Lines from the listing that hold the string "agent" are what you should return.
════════════════
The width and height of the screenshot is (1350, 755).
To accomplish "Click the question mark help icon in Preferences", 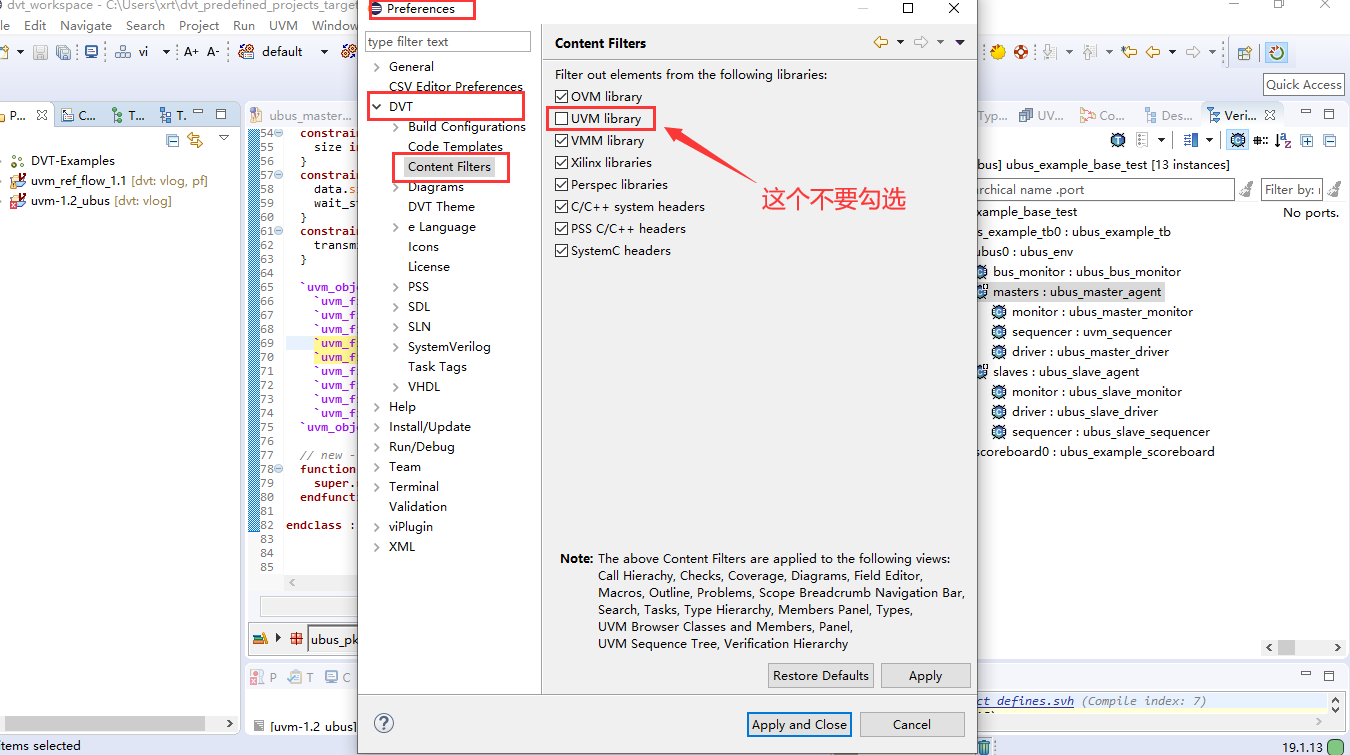I will (384, 723).
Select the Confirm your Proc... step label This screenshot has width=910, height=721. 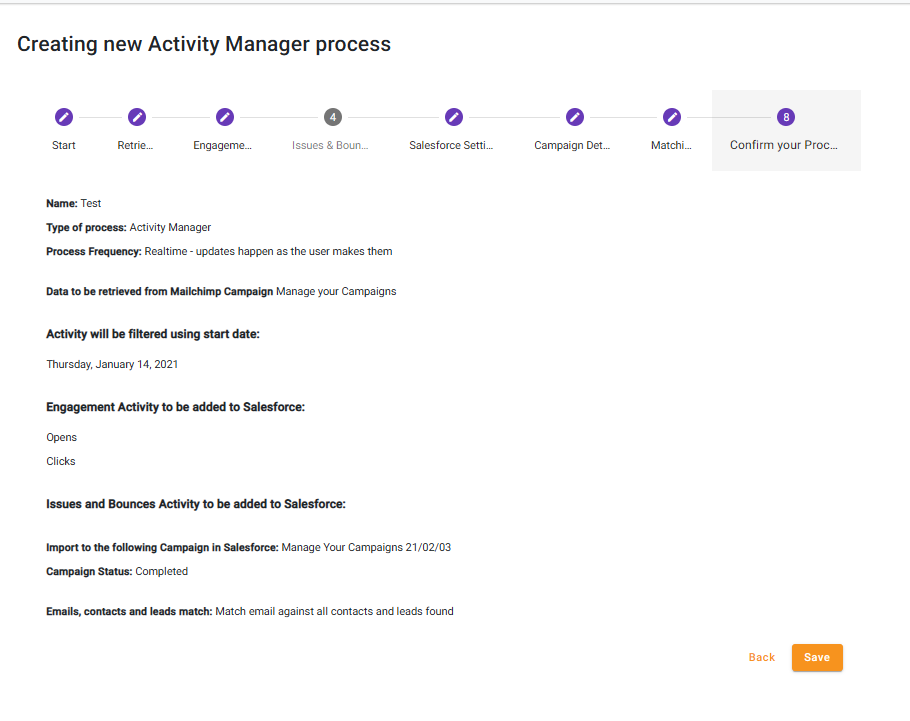pos(784,145)
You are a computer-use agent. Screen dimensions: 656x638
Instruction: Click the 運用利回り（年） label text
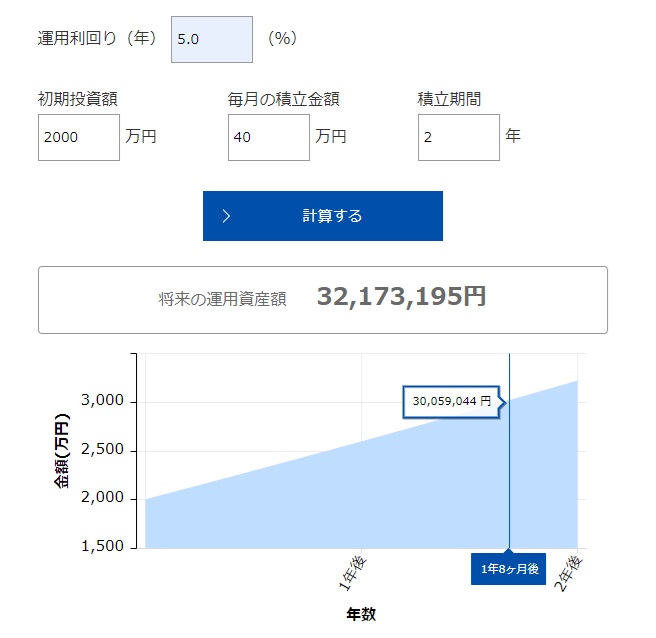pyautogui.click(x=98, y=39)
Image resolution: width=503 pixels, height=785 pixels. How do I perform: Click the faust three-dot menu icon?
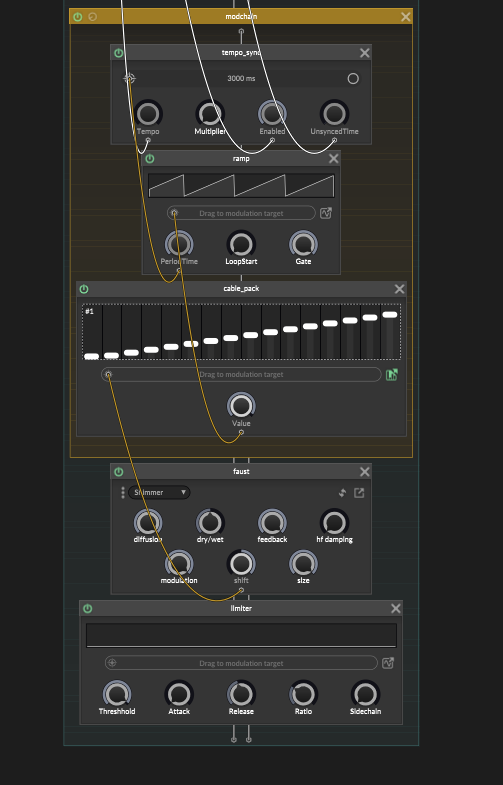(123, 493)
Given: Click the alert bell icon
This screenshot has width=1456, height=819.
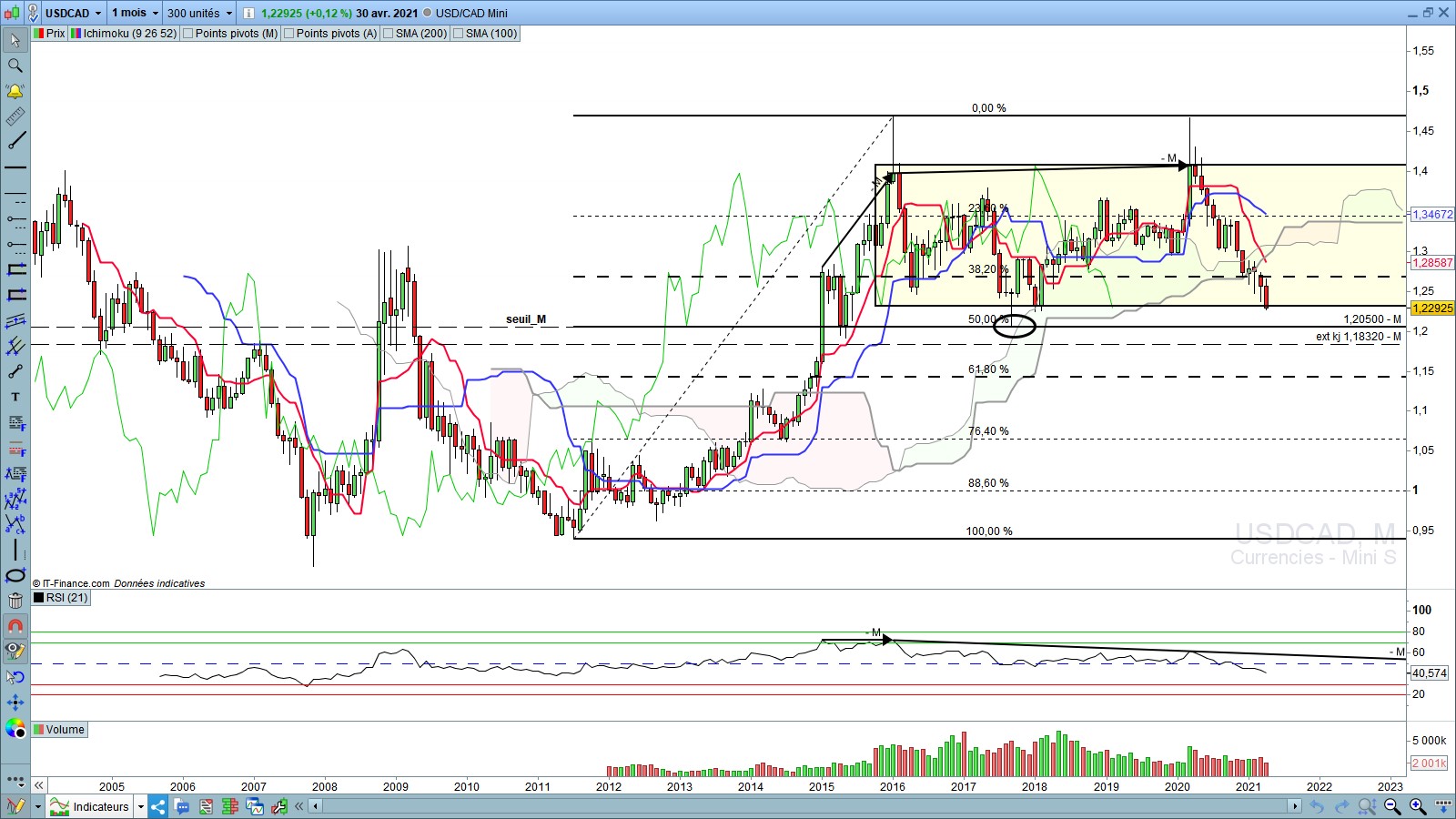Looking at the screenshot, I should click(15, 91).
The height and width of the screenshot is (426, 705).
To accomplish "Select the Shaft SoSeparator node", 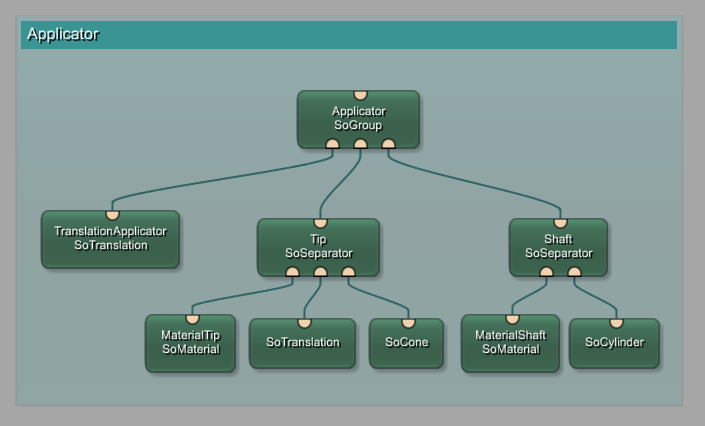I will pyautogui.click(x=558, y=247).
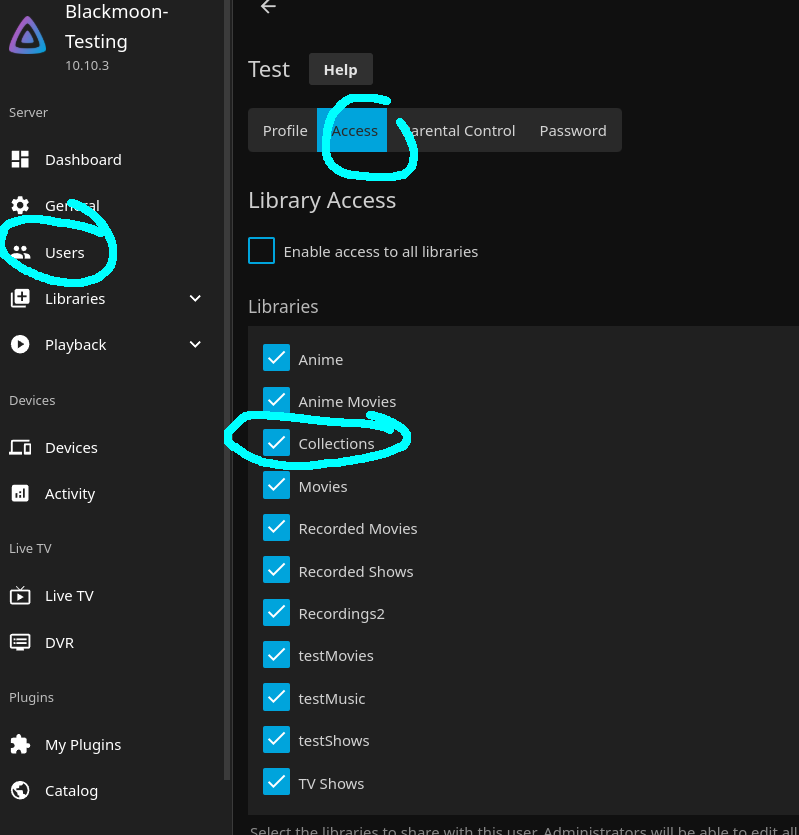Open the plugin Catalog globe icon
The height and width of the screenshot is (835, 799).
tap(20, 791)
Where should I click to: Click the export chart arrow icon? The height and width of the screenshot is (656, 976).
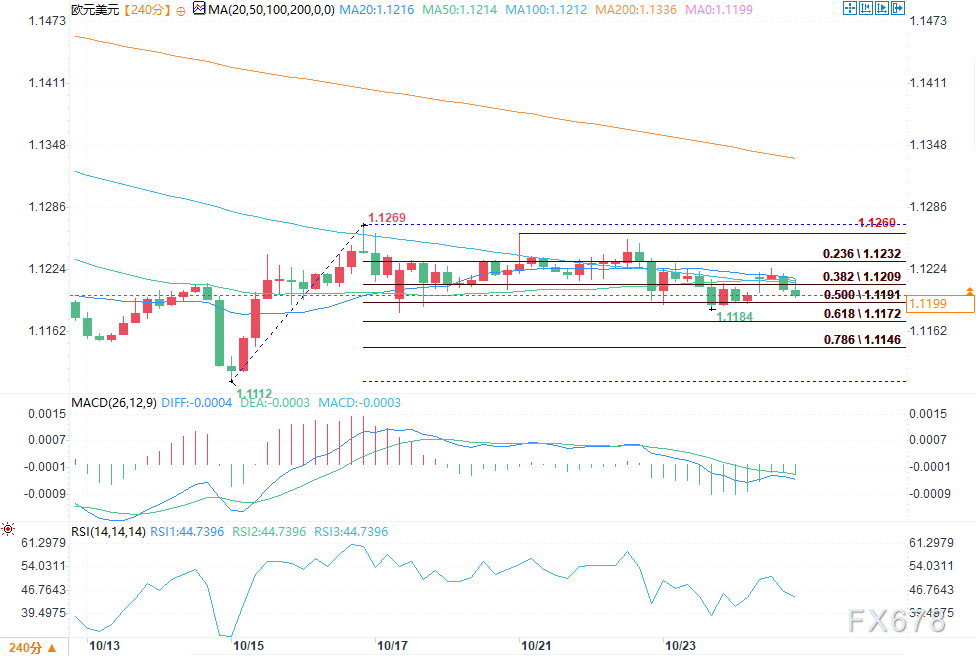pyautogui.click(x=898, y=8)
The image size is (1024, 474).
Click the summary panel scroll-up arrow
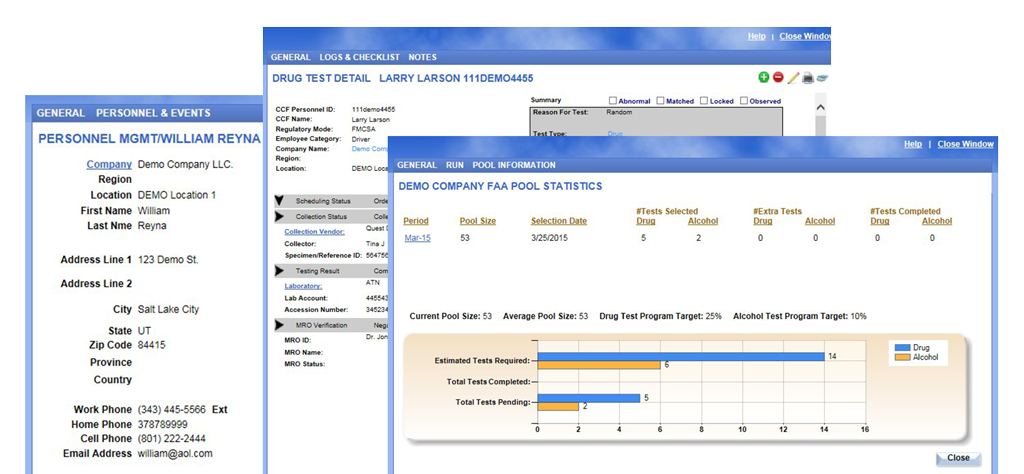pyautogui.click(x=821, y=106)
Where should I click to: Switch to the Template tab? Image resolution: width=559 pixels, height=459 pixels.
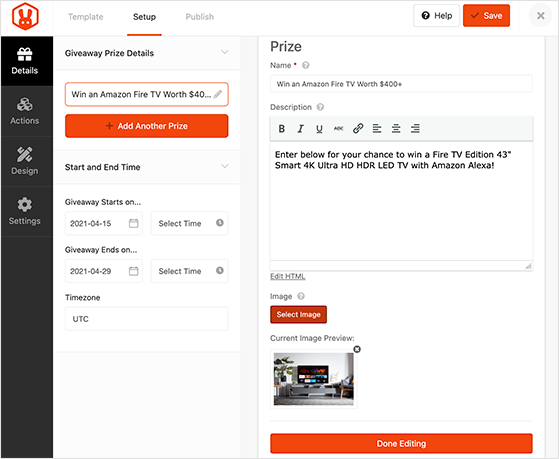[86, 17]
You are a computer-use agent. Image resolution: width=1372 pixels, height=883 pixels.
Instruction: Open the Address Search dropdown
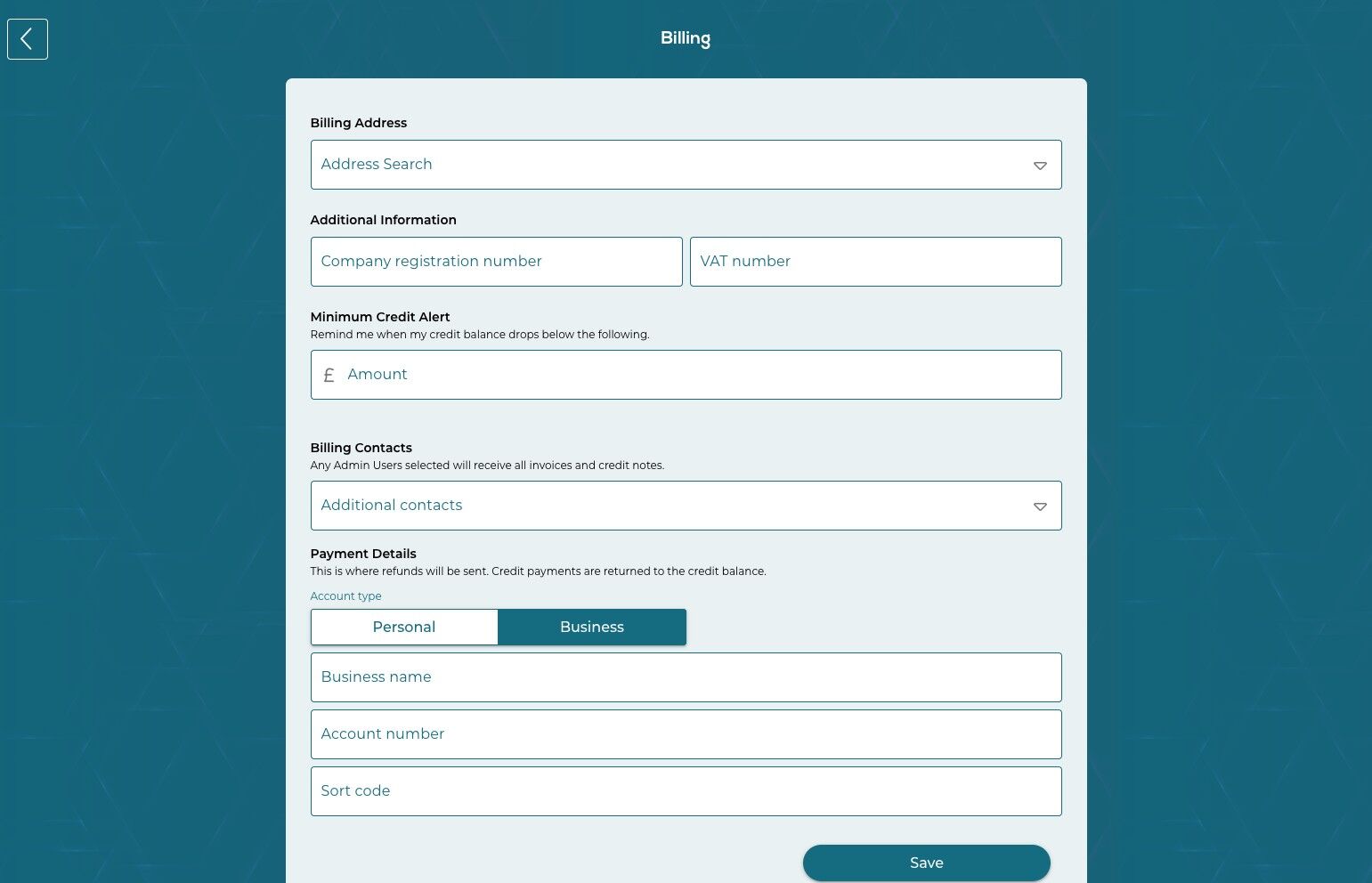click(686, 165)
════════════════
= Task solution =
You are a computer-use agent. Screen dimensions: 656x638
You are a computer-use agent. Image resolution: width=1372 pixels, height=883 pixels.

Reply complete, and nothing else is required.